## Text shown
The tax court also held that it lacked jurisdiction to determine whether Dr. Malachinski was entitled to a credit for the $20,400 payment. It explained that its jurisdiction is limited to the determination of deficiencies and certain overpayments, and Dr. Malachinski's remittance did not fall into either category. The payment was better characterized as a deposit in the nature of a cash bond, the court concluded, a payment over which the tax court does not have jurisdiction.2




Dr. Malachinski argues on appeal that the tax court erred in determining (1) that he consented to extend the statute of limitations for assessment and (2) that the court did not have jurisdiction to determine whether he was entitled to a credit for the $20,400 remittance.

A. Genuineness of Signature


Section 6501(a) of the Internal Revenue Code ("the Code") provides that the IRS has three years from the date a return is filed to assess deficiencies. This period can be extended, however, if both the "Secretary and the taxpayer have consented in writing to its assessment after such time." I.R.C. sec. 6501(c)(4).


In asserting a statute of limitations defense, a taxpayer makes a prima facie case by showing that the notice of deficiency was not mailed within the three-year time period. See Adler v. Commissioner, 85 T.C. 535, 540 (1985). If the IRS produces a consent to extend the limitations period that is valid on its face,3 the burden then shifts back to the taxpayer to show that the consent is invalid. See id. at 540-41. The ultimate burden of proof on the limitations defense always rests on the taxpayer. See id. at 540; see also Feldman v. Commissioner, 20 F.3d 1128, 1132 (11th Cir. 1994).

## Data shown
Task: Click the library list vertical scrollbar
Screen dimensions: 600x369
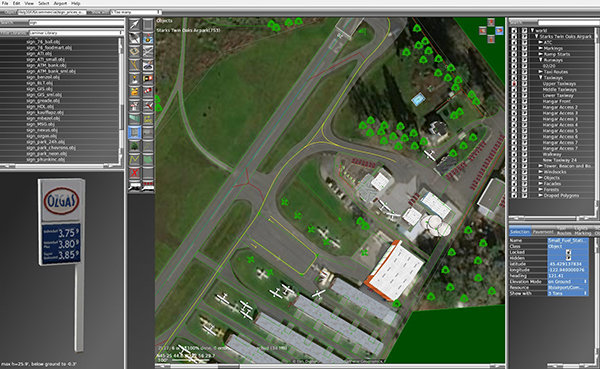Action: click(x=122, y=101)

## The tasks
A: Answer these questions using the tax appeal excerpt:
(i) What was the dollar amount of Dr. Malachinski's payment?
(ii) How many years does Section 6501(a) give the IRS to assess deficiencies after a return is filed?
(iii) On whom does the ultimate burden of proof on the limitations defense rest?
B: Reproduce the passage of the tax appeal excerpt between "The tax court also" and "the $20,400 remittance.", inclusive.
C: Resume the tax appeal excerpt from the point where it stops.

## The responses
A:
(i) $20,400
(ii) Three years
(iii) The taxpayer

B:
The tax court also held that it lacked jurisdiction to determine whether Dr. Malachinski was entitled to a credit for the $20,400 payment. It explained that its jurisdiction is limited to the determination of deficiencies and certain overpayments, and Dr. Malachinski's remittance did not fall into either category. The payment was better characterized as a deposit in the nature of a cash bond, the court concluded, a payment over which the tax court does not have jurisdiction.2




Dr. Malachinski argues on appeal that the tax court erred in determining (1) that he consented to extend the statute of limitations for assessment and (2) that the court did not have jurisdiction to determine whether he was entitled to a credit for the $20,400 remittance.

C:
In this case, Dr. Malachinski filed his tax return for the year 1980 on April 15, 1981. On June 8, 1983, prior to the expiration of the three-year statute of limitations, a representative of the Commissioner executed a consent form, purportedly signed by Dr. Malachinski and Superson, that agreed to extend indefinitely the statute of limitations on assessment for 1980. The IRS, relying on that consent, issued the notice of deficiency at issue here in May 1994.


Dr. Malachinski argues that the agreement to extend the statute of limitations is invalid because he never signed the consent form. He speculates, instead, that his ex-wife forged his signature. To overcome the presumption that a signature on a document is authentic, see I.R.C. sec. 6064, Dr. Malachinski presented at trial the expert report and testimony of Diane Marsh, a board-certified forensic document examiner. He now maintains on appeal that the tax court abused its discretion in curtailing Marsh's testimony.


Tax Court Rule 143(f)(1) requires that an expert's written opinion be submitted at least 30 days in advance of trial. The report must not only set forth the witness' opinions but also include the "facts or data on which that opinion is based" and "reasons for the conclusion." Testimony is "excluded altogether" for:


failure to comply with the provisions of this paragraph, unless the failure is shown to be due to good cause and unless the failure does not unduly prejudice the opposing party, such as by significantly impairing the opposing party's ability to cross-examine the expert witness or by denying the opposing party the reasonable opportunity to obtain evidence in rebuttal to the expert witness' testimony.


Tax Court Rule 143(f)(1).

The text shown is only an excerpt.